The data:
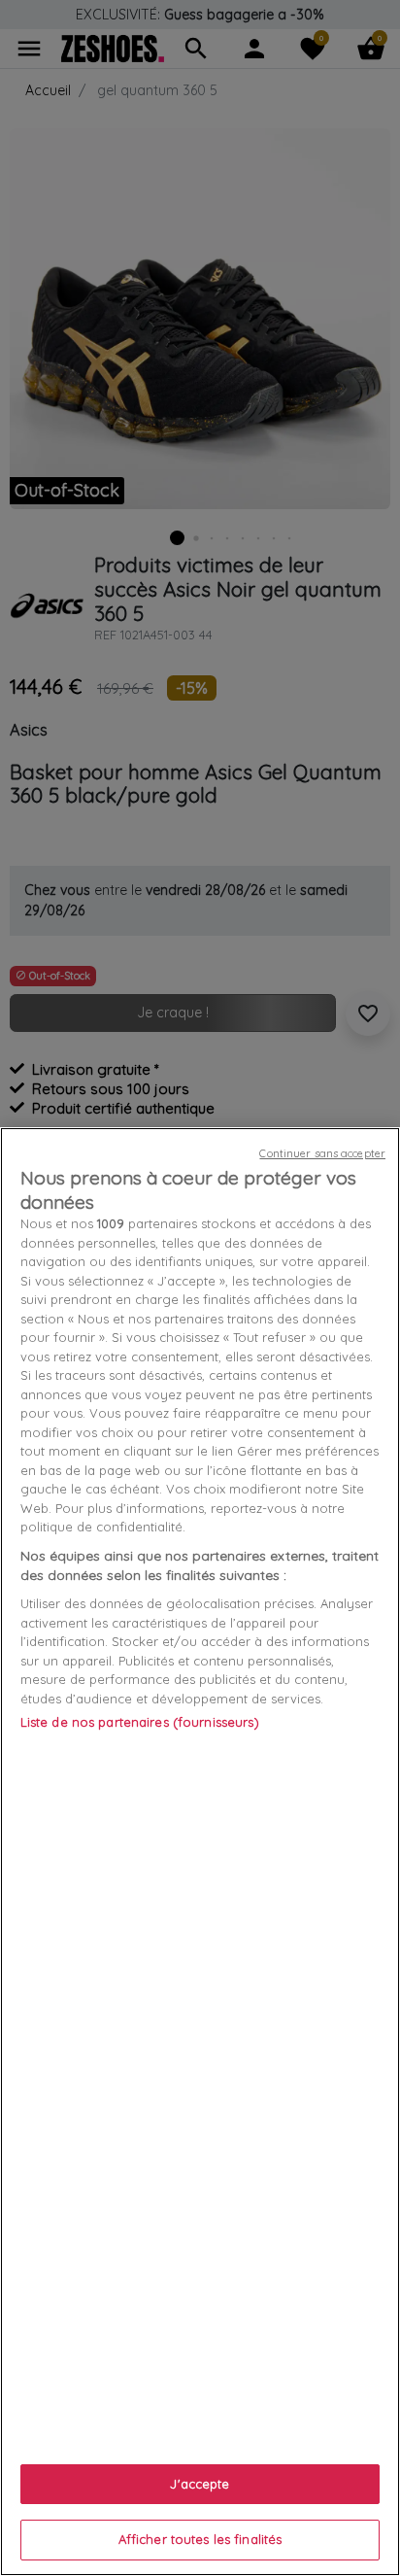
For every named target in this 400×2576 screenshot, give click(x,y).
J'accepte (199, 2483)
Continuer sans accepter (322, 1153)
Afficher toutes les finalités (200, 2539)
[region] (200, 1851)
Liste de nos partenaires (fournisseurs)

* * *

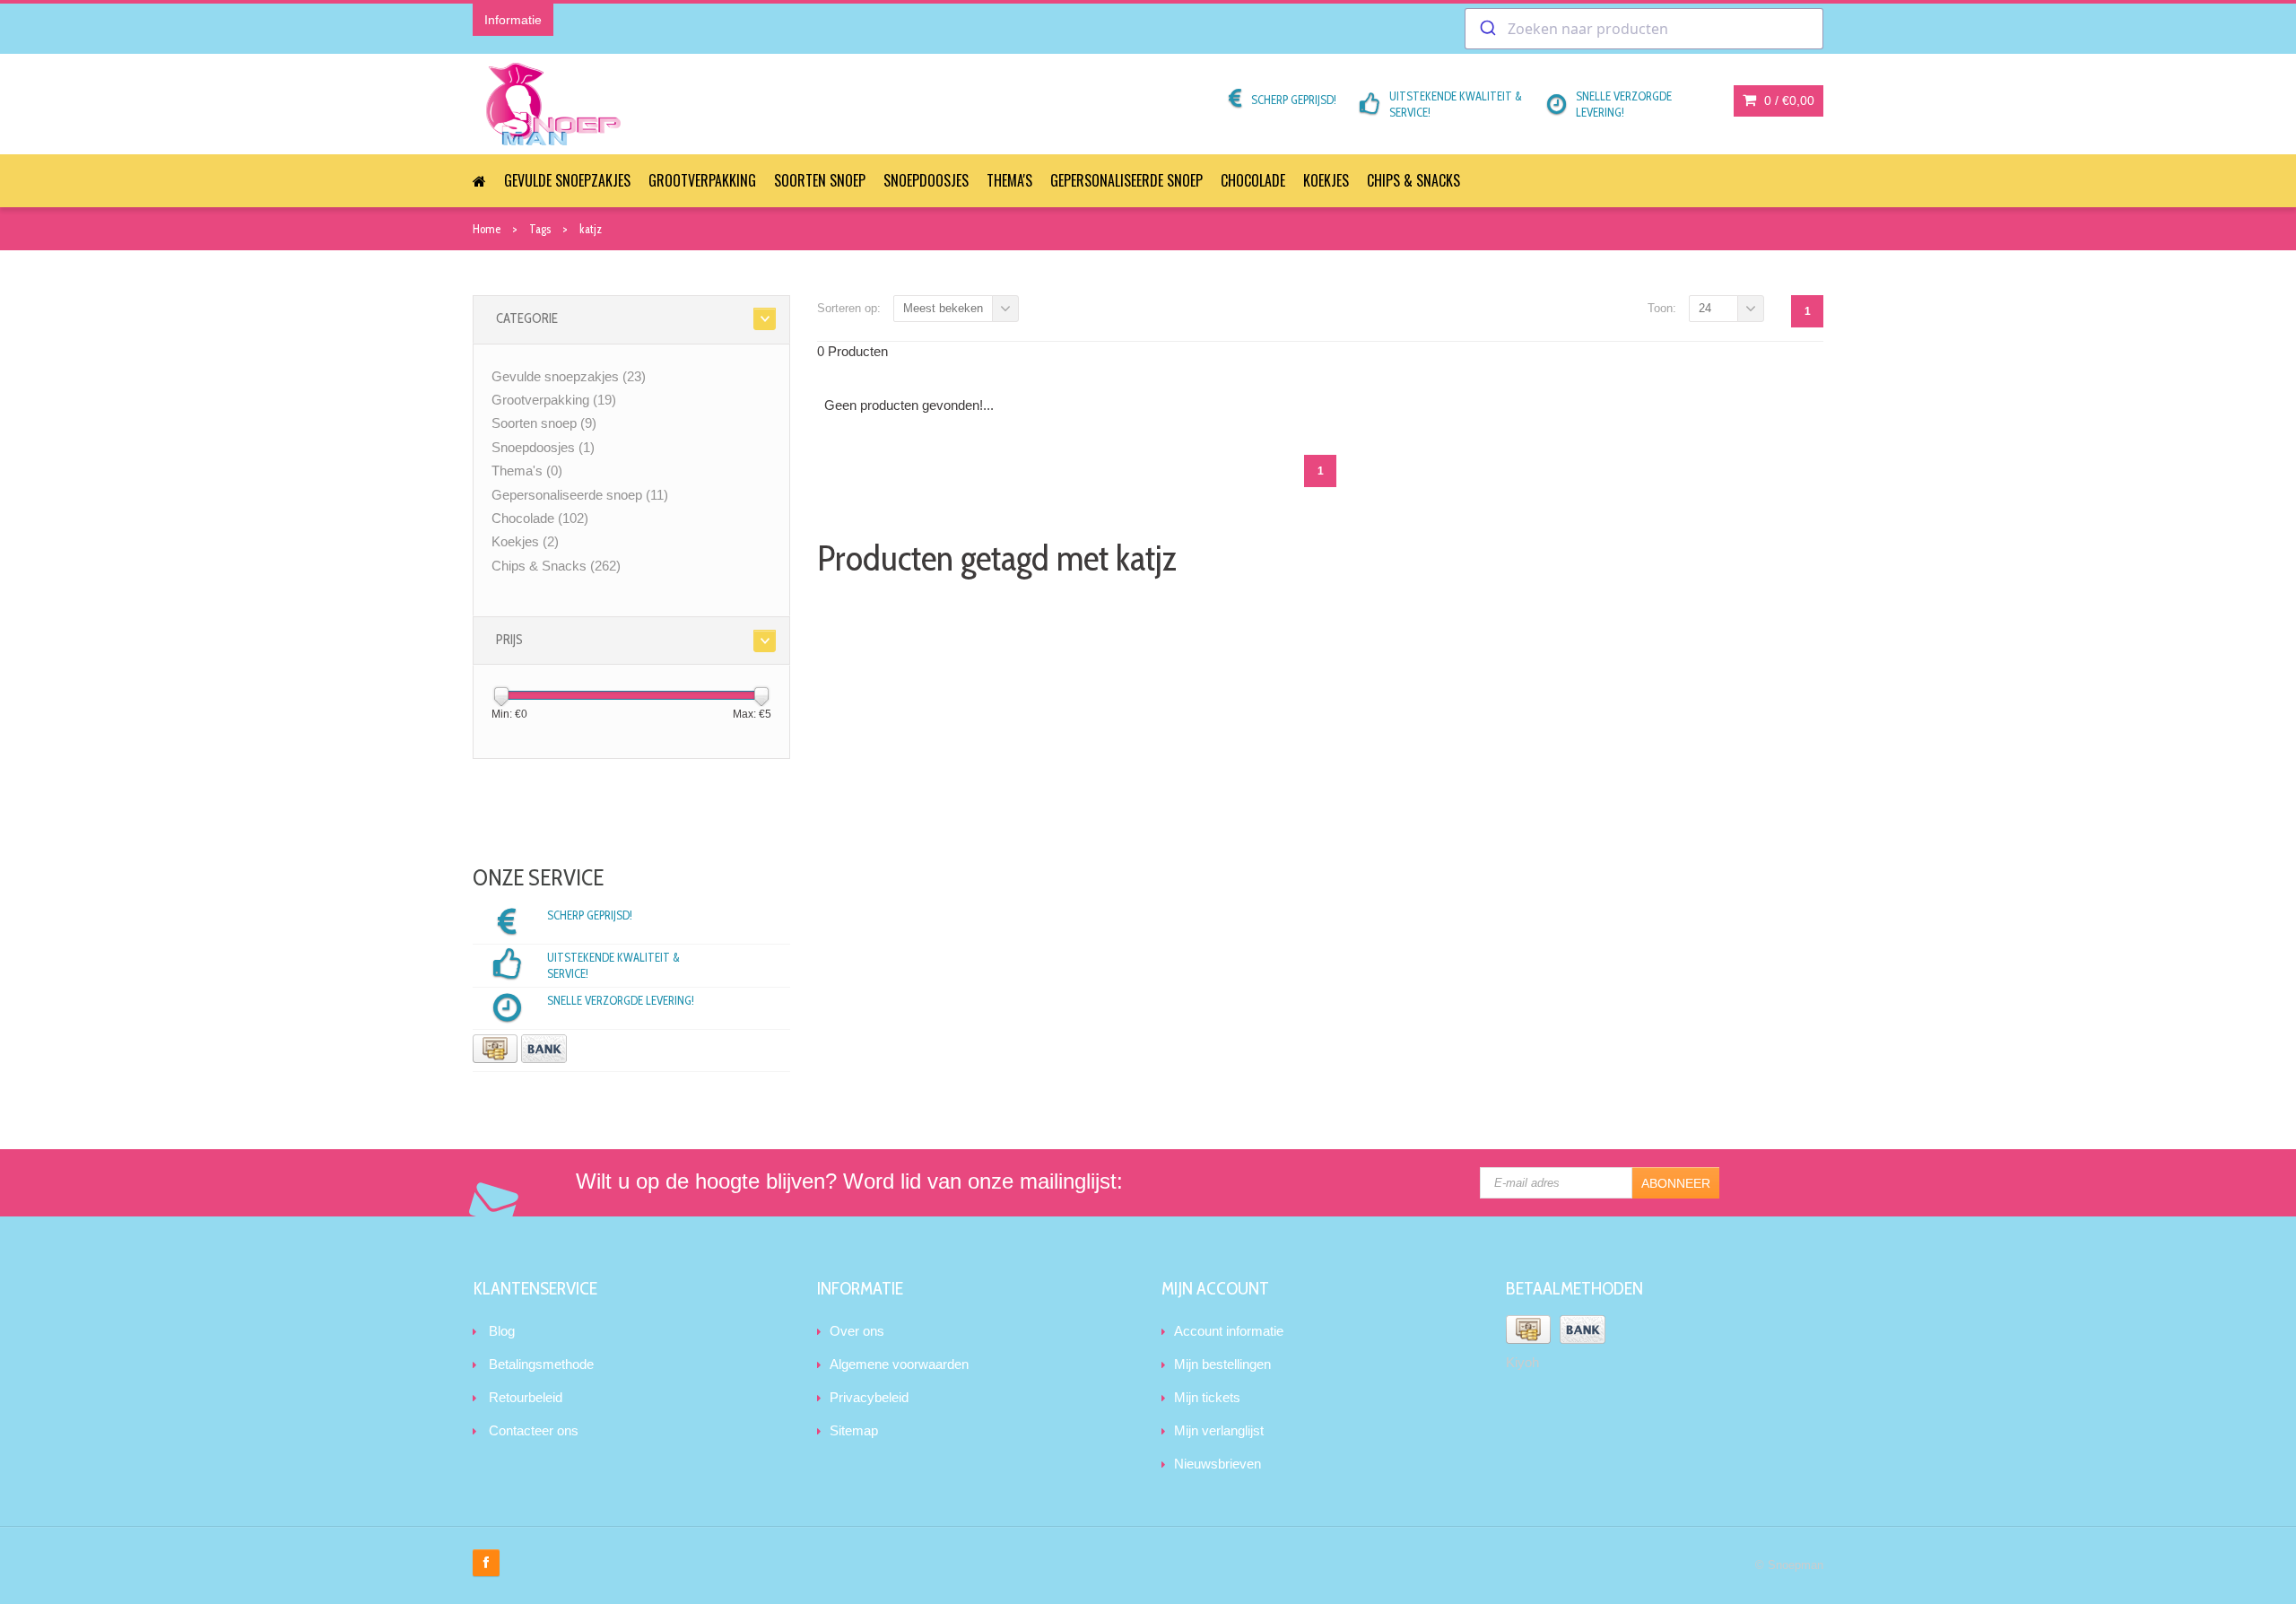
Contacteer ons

Work to be completed: Output the lines of the records above exactly as they appear, from the line containing "For every named" through the line containing "Liste de nos partenaires (fournisseurs)".

Answer to this task:
For every named target in this 400×2576 screenshot, give click(x,y).
J'accepte (199, 2483)
Continuer sans accepter (322, 1153)
Afficher toutes les finalités (200, 2539)
[region] (200, 1851)
Liste de nos partenaires (fournisseurs)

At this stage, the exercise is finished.